C. I. T. Corp. v. Commonwealth , 153 Va. 57, 63-66, 149 S.E. 523, 525 (1929) (quoting Barbier v. Connolly , 113 U.S. 27, 31 (1884)) (emphasis added). “Due process requires that, before a court may deprive a party of a property or liberty interest, the party must receive notice and the opportunity to be heard.” Parish v. Spaulding, 26 Va. App. 566, 576, 496 S.E.2d 91, 96 (1998) (citing Williams v. Virginia Elec. & Power Co., 18 Va. App. 569, 576-77 and n.5, 445 S.E.2d 693, 698 and n.5 (1994)).

That portion of the December 18, 2000 order requiring pre-docketing review was raised and implemented by the trial court sua sponte. Neither party requested this action, and no prior notice was given to the parties that the trial court intended to so act. The trial court heard no argument prior to issuing its ruling. There is nothing in the record before us evidencing that either party has abused its right to access the trial court’s docket and warranting the pre-docketing review. For example, there is no showing of abuse of process or the filing of frivolous pleadings.[4] Because the record lacks evidence of the due process procedural requirements, the trial court’s sua sponte order, which places barriers upon the parties’ full access to the court is, therefore, contrary to basic due process and requires reversal. In so holding, we make no judgment as to whether pre-docketing review may be justified on the merits of this case, provided the parties are first accorded the basic rights of notice and the opportunity to be heard.

Accordingly, we reverse and remand for further findings of fact as to the issue of whether Mr. Eskew’s payments to mother are to be included or excluded from her gross income when calculating guideline child support; and we reverse and vacate that portion of the December 18, 2000 order which bars the parties from access to the court’s docket without prior court approval. All other decisions by the trial court are hereby affirmed.

Affirmed, in part;

reversed and remanded, in part;

reversed and vacated in part.


[1]* Pursuant to Code ??17.1-413, this opinion is not designated for publication.

[2] We refer to the requested order as a restraining order herein even though it would be directed to mother to cause the restraint of Mr. Eskew and not to Mr. Eskew directly.

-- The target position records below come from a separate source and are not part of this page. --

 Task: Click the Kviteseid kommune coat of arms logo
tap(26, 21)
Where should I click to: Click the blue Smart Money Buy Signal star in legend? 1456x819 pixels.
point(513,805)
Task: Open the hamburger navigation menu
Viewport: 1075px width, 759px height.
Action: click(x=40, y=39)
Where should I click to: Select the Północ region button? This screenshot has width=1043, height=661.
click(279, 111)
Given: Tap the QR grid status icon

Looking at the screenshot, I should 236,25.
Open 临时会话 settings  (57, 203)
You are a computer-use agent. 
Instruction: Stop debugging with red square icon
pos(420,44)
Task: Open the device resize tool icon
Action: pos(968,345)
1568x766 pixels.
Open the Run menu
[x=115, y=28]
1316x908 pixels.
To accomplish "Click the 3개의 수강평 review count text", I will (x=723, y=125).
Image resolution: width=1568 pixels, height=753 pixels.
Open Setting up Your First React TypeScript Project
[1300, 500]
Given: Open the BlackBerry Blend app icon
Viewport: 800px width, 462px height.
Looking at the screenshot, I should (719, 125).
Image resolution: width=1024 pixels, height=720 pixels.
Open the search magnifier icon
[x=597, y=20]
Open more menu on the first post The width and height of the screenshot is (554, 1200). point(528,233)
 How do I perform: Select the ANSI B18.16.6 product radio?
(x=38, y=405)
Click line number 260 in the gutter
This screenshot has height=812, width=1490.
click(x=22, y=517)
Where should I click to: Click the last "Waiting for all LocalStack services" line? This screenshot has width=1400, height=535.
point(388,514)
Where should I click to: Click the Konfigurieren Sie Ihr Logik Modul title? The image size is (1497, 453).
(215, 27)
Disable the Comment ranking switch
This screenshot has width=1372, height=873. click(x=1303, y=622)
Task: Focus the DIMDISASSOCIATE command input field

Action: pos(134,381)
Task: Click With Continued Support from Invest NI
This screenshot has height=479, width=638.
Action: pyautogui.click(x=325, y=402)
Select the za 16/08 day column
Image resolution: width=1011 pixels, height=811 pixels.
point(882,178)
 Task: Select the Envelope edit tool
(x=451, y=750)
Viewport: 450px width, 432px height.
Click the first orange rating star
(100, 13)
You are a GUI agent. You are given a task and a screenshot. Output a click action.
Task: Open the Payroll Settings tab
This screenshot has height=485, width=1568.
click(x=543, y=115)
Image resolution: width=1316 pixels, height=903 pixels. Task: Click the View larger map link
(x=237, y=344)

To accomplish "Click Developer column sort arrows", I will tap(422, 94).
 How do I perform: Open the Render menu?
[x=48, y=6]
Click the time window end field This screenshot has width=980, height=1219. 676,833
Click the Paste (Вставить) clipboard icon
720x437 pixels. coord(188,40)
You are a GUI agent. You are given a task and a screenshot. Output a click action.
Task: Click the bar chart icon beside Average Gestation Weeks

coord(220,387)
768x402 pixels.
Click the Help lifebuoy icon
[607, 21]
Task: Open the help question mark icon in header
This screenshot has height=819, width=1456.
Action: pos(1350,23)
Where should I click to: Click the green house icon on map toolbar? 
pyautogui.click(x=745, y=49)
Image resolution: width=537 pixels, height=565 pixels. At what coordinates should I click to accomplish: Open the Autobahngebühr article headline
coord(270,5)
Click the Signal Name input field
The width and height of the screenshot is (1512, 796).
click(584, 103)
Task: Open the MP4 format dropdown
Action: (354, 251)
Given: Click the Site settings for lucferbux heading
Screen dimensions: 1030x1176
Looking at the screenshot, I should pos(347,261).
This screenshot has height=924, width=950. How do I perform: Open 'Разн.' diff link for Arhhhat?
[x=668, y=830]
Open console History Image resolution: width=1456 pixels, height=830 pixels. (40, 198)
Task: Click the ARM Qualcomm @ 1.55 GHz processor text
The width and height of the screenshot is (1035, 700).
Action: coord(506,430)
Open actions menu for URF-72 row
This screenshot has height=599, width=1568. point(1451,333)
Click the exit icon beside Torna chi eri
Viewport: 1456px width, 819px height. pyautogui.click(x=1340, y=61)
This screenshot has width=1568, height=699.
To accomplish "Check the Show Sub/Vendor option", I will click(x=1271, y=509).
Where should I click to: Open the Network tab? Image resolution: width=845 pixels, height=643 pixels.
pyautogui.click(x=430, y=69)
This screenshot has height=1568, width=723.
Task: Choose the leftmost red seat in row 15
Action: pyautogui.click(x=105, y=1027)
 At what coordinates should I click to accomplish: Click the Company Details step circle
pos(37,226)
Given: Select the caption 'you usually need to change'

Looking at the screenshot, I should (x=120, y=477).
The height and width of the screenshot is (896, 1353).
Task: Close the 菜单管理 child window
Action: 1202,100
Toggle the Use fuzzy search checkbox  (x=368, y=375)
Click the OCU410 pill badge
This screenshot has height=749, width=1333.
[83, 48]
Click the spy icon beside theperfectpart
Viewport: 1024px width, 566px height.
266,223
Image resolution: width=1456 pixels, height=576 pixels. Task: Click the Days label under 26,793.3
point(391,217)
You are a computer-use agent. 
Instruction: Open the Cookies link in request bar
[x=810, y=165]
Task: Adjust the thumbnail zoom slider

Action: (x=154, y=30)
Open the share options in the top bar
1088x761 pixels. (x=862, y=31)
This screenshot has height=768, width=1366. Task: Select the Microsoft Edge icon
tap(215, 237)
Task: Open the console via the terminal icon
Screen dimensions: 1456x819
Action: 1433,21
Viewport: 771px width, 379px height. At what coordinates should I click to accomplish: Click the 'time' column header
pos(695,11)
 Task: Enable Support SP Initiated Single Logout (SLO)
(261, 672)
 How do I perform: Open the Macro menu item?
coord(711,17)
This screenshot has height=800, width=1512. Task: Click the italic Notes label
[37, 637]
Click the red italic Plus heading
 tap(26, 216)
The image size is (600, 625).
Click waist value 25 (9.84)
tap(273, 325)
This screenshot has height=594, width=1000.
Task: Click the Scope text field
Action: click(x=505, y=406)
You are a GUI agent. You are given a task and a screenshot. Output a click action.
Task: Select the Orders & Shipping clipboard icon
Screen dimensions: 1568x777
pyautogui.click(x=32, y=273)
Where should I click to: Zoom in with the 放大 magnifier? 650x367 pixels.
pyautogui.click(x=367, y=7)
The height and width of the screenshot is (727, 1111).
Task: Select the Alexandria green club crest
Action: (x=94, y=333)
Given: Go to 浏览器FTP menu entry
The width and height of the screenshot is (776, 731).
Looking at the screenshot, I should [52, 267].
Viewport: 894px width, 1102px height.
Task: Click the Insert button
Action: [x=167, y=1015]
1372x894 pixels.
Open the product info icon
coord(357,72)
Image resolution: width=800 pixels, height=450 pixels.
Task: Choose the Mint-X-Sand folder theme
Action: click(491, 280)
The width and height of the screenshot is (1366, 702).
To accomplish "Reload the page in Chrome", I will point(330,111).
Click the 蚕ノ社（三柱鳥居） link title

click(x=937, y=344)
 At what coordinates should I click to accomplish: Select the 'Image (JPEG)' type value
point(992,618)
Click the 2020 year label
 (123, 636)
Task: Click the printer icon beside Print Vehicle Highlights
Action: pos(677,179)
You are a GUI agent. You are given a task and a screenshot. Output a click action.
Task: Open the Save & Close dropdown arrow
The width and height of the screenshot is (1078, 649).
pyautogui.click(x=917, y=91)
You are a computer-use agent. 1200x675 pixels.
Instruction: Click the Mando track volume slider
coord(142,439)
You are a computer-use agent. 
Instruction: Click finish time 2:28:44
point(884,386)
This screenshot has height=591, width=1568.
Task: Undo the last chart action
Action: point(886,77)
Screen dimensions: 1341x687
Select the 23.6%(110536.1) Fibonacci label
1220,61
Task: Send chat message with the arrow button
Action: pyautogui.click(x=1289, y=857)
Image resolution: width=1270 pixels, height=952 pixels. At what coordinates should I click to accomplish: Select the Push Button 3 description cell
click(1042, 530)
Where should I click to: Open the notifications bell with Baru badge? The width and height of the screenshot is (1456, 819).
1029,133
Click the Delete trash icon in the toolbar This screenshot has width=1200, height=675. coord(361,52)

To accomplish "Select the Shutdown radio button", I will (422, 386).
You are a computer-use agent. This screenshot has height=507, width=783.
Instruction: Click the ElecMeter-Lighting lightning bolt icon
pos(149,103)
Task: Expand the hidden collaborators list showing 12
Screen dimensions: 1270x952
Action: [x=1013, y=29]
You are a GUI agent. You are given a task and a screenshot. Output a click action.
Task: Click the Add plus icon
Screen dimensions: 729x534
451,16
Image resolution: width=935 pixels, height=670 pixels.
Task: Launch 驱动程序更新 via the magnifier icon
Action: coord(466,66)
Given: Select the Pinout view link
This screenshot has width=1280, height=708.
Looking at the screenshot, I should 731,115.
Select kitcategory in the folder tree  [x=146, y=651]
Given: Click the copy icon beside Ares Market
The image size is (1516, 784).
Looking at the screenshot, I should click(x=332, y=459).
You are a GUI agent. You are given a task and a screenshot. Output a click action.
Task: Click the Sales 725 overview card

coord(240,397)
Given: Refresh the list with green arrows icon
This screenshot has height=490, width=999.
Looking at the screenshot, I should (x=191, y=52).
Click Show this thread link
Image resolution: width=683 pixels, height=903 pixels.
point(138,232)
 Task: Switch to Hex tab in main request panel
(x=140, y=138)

[3] On November 28, 2000, the trial court, in a letter opinion, denied the request for a restraining order, stating “the courts in California are best equipped to deal with the particular aspects of this case arising out of the alleged conduct of [mother’s estranged husband].” A copy of a November 2, 2000 order of the Los Angeles County, California Superior Court was submitted to the trial court which restrains Mr. Eskew from coming within 100 yards of mother, her residence or the children’s school.

[4] For examples of where there has been an imposition of restrictions on the right to access a court, see Shief v. Kakita, 517 U.S. 343 (1996) (after multiple frivolous filings by the appellant, the Court directed “the Clerk not to accept any further petitions for certiorari from [appellant] in noncriminal matters unless he pays the docketing fee required by [Supreme Court] Rule 38 and submits his petition in compliance with [Supreme Court] Rule 33.1”); Jones v. ABC-TV, 516 U.S. 363 (1996) (same); Attwood v. Singletary, 516 U.S. 297 (1996) (same); Brock v. Angelone , 105 F.3d 952, 954-55 (4th Cir. 1997) (after multiple frivolous filings by the appellant, appellant enjoined from filing any further civil appeals until monetary sanctions are paid, and unless a district court judge certifies that his claim is not frivolous).